11.1 Technical Security Measures

• Encryption: All data in transit is encrypted using TLS 1.2+ (HTTPS). Sensitive data at rest is encrypted using AES-256.
• Authentication: Multi-factor authentication (MFA) available for accounts. Passwords are hashed using industry-standard algorithms.
• Access Control: Principle of least privilege. Employee access is limited to necessary data and logged.
• Intrusion Detection: Firewalls, DDoS protection, and continuous network monitoring.
• Vulnerability Management: Regular security audits, penetration testing, and patch management.

11.2 Organizational Security Measures

• Data Protection Training: All employees receive regular training on data protection and privacy.
• Confidentiality Agreements: All employees and contractors sign strict confidentiality agreements.
• Incident Response Plan: We have documented procedures for responding to data breaches.
• Data Processing Agreements: All third-party processors have signed Data Processing Agreements.
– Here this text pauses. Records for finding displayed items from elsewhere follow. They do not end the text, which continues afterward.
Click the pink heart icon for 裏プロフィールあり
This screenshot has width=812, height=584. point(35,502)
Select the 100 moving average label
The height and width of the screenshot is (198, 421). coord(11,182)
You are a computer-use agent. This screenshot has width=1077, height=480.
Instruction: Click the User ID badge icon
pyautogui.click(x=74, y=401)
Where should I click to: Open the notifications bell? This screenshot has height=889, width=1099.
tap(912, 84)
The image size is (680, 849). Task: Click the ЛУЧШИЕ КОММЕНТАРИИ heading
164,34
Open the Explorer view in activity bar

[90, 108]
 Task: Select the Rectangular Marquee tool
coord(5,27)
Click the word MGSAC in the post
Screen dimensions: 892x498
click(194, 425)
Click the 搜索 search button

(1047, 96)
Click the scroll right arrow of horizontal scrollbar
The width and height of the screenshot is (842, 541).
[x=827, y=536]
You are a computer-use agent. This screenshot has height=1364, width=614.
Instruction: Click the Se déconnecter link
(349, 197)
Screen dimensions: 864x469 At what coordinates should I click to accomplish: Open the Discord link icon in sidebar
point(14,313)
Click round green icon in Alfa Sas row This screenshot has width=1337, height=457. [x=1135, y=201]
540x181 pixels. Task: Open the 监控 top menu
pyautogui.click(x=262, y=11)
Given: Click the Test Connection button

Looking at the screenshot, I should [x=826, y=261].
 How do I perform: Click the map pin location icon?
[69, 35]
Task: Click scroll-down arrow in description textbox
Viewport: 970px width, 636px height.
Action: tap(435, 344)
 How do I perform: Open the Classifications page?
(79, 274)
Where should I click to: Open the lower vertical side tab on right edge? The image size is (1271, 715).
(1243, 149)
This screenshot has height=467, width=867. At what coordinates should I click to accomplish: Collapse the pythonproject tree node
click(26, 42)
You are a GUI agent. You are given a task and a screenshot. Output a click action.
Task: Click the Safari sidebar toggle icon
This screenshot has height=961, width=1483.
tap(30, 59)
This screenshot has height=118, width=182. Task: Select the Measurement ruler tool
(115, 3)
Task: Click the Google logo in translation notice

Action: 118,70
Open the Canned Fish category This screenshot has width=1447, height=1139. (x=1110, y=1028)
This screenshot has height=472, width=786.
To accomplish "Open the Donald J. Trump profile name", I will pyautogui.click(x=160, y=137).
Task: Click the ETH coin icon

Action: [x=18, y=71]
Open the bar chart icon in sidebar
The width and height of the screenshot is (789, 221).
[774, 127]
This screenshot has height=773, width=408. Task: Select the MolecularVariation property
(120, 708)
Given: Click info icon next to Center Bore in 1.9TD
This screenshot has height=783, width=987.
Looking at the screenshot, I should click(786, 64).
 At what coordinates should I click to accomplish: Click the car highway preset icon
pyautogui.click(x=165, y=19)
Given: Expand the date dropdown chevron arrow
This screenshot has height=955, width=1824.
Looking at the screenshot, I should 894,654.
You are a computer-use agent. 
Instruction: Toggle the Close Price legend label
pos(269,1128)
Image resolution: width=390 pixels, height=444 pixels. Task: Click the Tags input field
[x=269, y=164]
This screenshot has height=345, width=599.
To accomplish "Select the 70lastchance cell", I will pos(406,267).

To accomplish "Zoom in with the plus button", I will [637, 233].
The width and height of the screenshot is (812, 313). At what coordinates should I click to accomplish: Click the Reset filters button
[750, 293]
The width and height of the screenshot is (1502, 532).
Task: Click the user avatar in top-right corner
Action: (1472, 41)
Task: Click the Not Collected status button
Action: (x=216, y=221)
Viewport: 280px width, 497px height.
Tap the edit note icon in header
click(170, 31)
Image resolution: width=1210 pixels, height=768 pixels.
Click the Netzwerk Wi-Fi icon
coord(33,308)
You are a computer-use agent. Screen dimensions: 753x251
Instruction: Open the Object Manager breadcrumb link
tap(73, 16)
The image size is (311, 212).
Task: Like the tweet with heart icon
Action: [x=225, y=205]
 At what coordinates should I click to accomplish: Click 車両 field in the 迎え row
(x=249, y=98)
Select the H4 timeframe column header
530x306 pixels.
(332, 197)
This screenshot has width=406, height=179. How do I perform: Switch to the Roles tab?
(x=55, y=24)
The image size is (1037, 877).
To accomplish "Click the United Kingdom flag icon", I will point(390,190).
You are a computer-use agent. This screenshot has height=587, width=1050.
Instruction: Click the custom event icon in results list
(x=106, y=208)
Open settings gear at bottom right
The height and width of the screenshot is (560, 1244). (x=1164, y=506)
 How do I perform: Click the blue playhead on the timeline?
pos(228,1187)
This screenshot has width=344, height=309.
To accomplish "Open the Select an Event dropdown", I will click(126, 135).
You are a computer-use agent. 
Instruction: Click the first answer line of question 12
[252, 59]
11.3 Notification of Data Breaches

In the event of a personal data breach that poses a risk to your rights and freedoms, we will:

• Notify you without undue delay (within 72 hours when feasible)
• Provide details about the breach, affected data, and measures being taken
• Notify the data protection authority as required by law

11.4 Limitations of Security

While we implement strong security measures, no method of transmission over the internet or electronic storage is completely secure.

12. Contact Us

If you have any questions, concerns, or requests regarding this Privacy Policy or our data protection practices, please contact us:

Primary Contact

STORM X DIGITAL S.R.L.
Data Protection Officer: dpo@holisticunity.app
Customer Support: support@holisticunity.app
Website: holisticunity.app

Mailing Address

STORM X DIGITAL S.R.L.
Via Strada del Carro 24
76011 Bisceglie (BA)
Italy
VAT/P.Iva: 08789080721
PEC: stormxdigital@pec.it

Data Protection Authority

For complaints or inquiries to the Italian data protection authority:

Garante per la Protezione dei Dati Personali
Piazza di Monte Citorio, 121
00186 Roma (RM), Italy
Phone: +39 06 696 77 777
Email: garante@gpdp.it
Website: www.gpdp.it

Response Time

We will respond to all inquiries and data rights requests within 30 days (or up to 60 days for complex requests).